The elderly man continues to speak about the future fondly, and in his eyes, he sees it in a lens full of hope instead of fear. “Even if my wife gets to part with me in this life within a couple of hours...with love and faith, I am sure we will see each other again,” he says. “We’ll be together again. And when that happens, it will be forever.”

There’s an optimism you’d find rare to expect from a man facing great loss. But there he was, confronting it head-on. There he was, with some of his best days flashing before his memory--remembering it without regrets, like a man emerging from the homecoming of a fulfilled mission.
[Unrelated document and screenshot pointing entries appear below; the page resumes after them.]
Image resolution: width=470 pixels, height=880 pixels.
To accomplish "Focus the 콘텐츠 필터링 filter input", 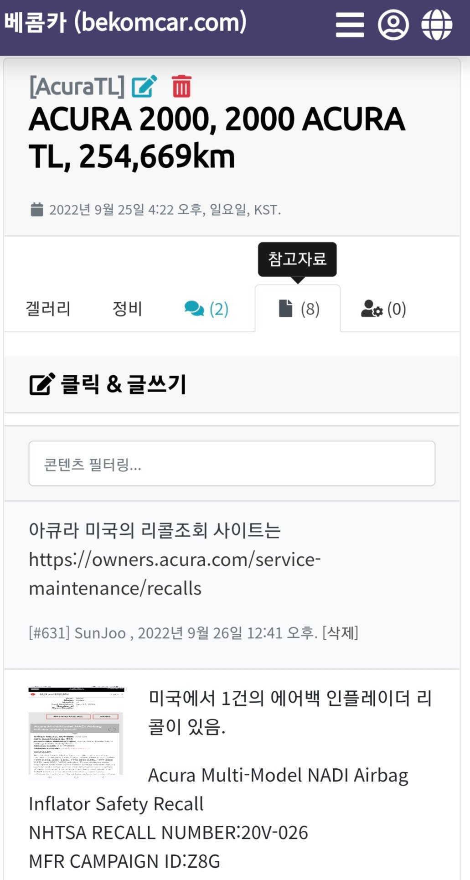I will click(232, 464).
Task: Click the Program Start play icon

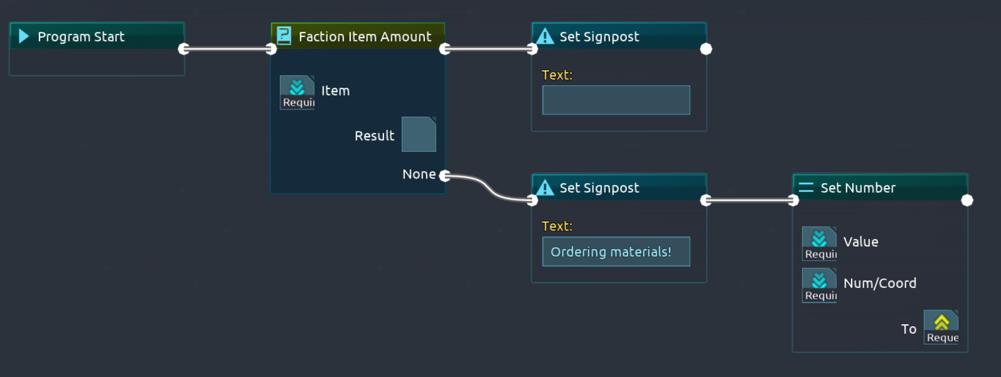Action: point(24,36)
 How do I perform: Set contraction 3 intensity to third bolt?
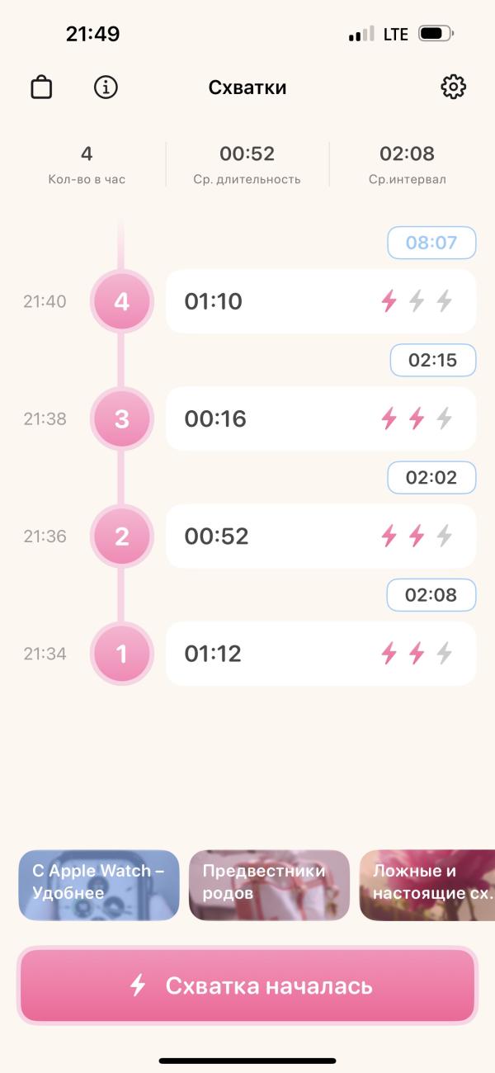pos(445,418)
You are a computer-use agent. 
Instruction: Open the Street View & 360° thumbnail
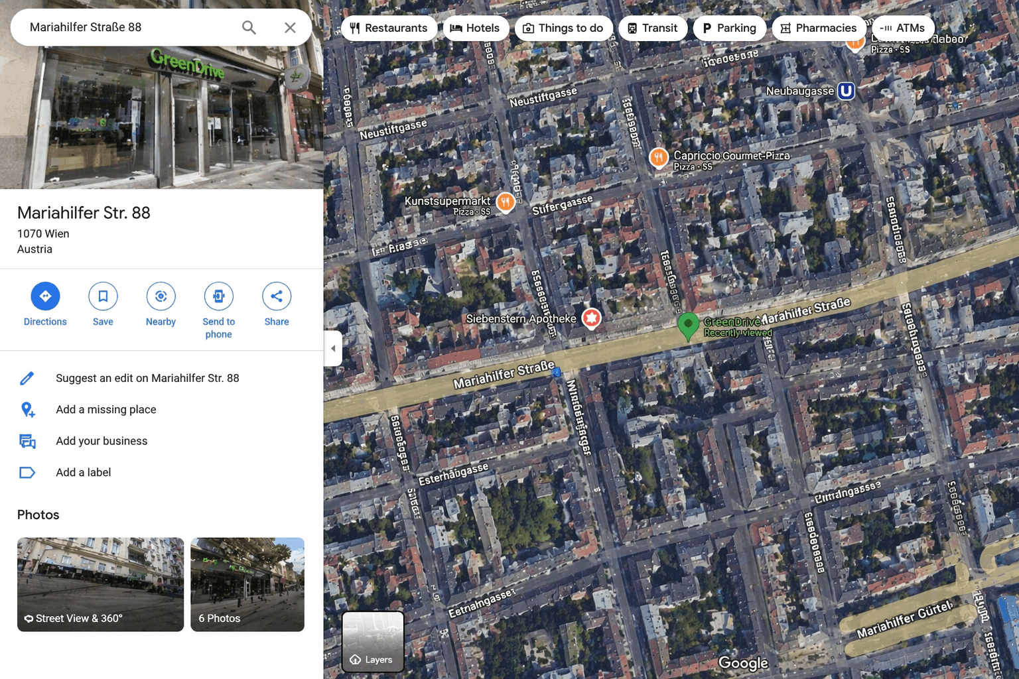point(100,584)
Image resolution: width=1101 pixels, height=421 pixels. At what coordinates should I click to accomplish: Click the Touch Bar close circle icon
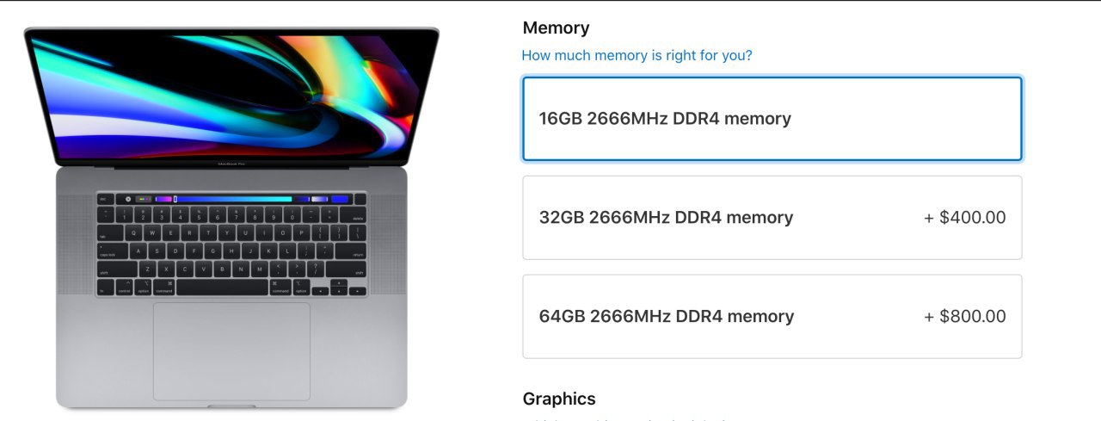tap(128, 199)
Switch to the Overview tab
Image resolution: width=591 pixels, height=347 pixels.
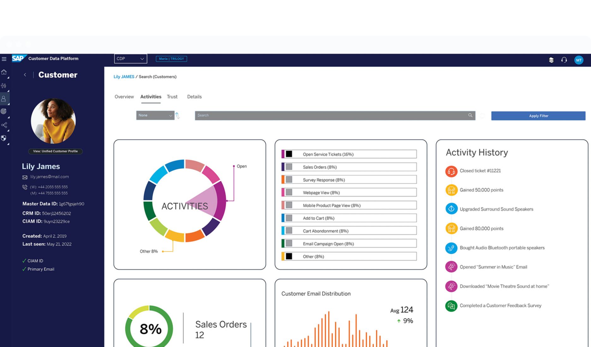pyautogui.click(x=124, y=97)
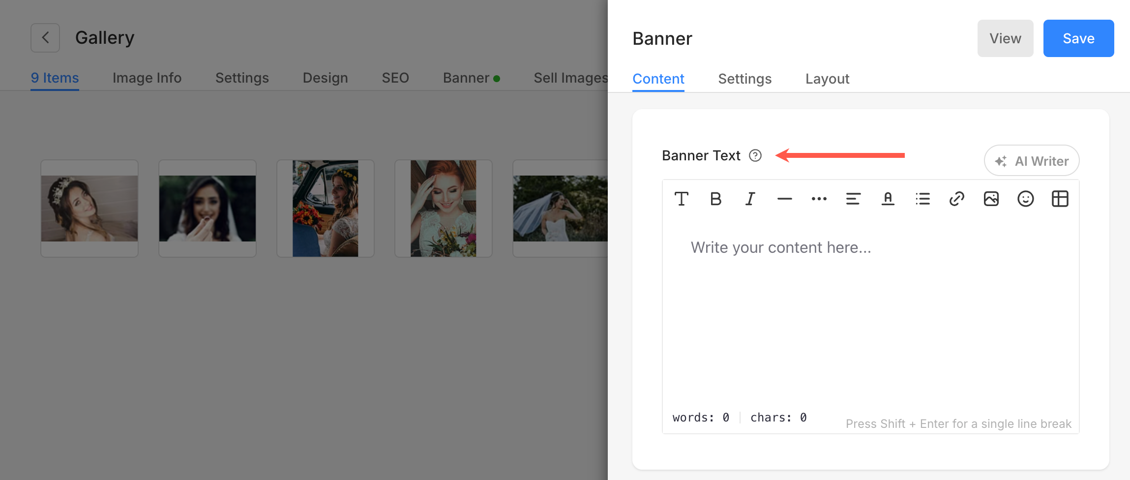Open the emoji picker

coord(1025,199)
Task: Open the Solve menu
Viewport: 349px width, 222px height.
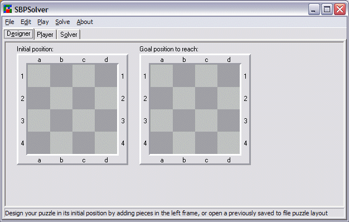Action: pos(62,22)
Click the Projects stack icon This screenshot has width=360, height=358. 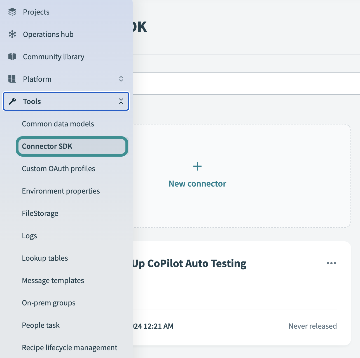(12, 12)
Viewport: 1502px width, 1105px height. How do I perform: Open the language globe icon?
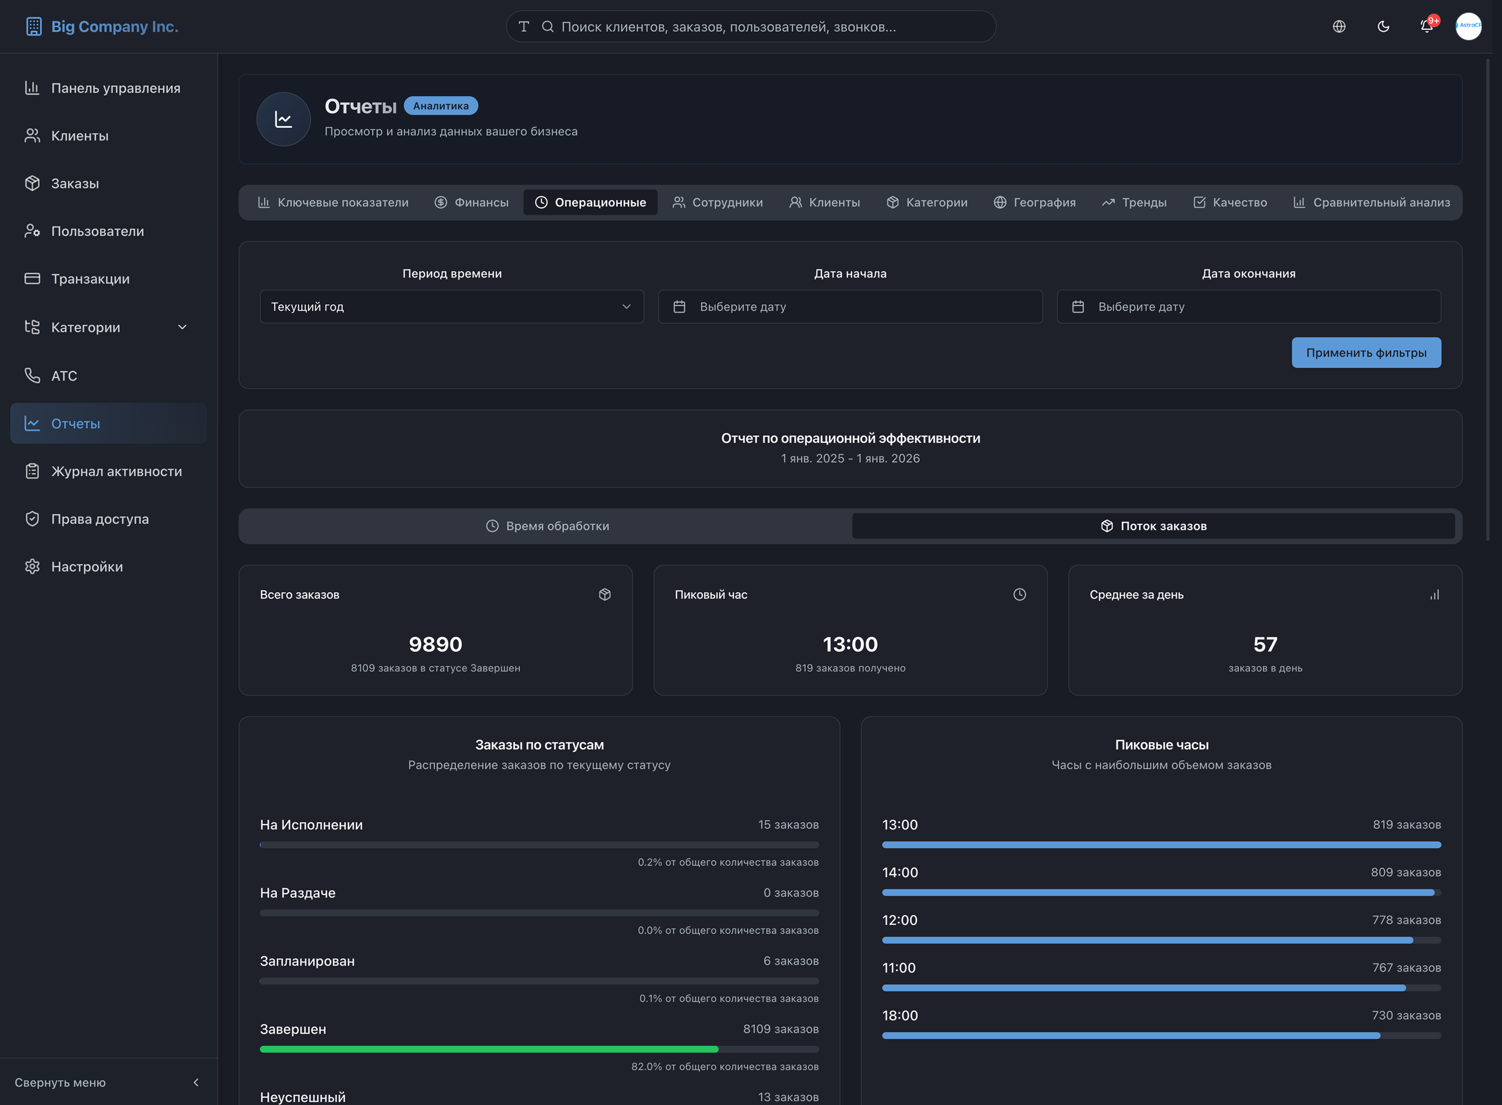pyautogui.click(x=1339, y=27)
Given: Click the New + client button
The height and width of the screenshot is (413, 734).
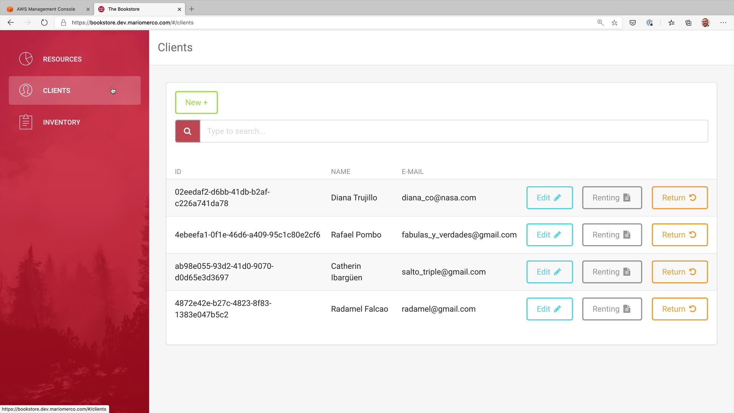Looking at the screenshot, I should pyautogui.click(x=196, y=102).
The hours trickle by, each second dragging us to the inescapable. The Neurology service did their rounds and both the patient’s husband and her family have already decided for the request of a DNAR. Before the end of my shift that morning, it was then that the patient went into cardiopulmonary arrest.

While her body was prepared to be brought to the morgue, the husband approached me again, this time in tears, his face is painted with a visible trace of agony and grief.

“Thank you,” he says with a bow and shook my hand. A tiny smile disguises his sadness, tugging at the small corner of his lips.

It was a fleeting encounter that lingers in your memory long after it happened--a kind of experience that any manual can’t offer, any textbook cannot match anywhere else. Life- changing in several ways, for both the elderly man and I, it was an affirmation that commitment as a doctor in the ER is never misplaced. To witness resilience trump over defeat, to witness humanity’s choice in clinging onto faith even in the unmistakable face of loss and fear are invaluable gifts.

The Hollywood happy ending has a particular template that’s not always matched with reality. In a more real dimension, the director doesn’t always yell “Cut!”, the end is not always confirmed when the credits roll, and a meaningful conclusion isn’t boxed in a singular form. Because other times, the ‘ever after’ we’re looking for is simply the profound consciousness that great love--no matter how unexpected or tragic it slips from your fingers--is never truly lost. And sometimes, it’s in awakening to the realization that you’re in the right place, doing the right thing--aligned with your divine calling and purpose.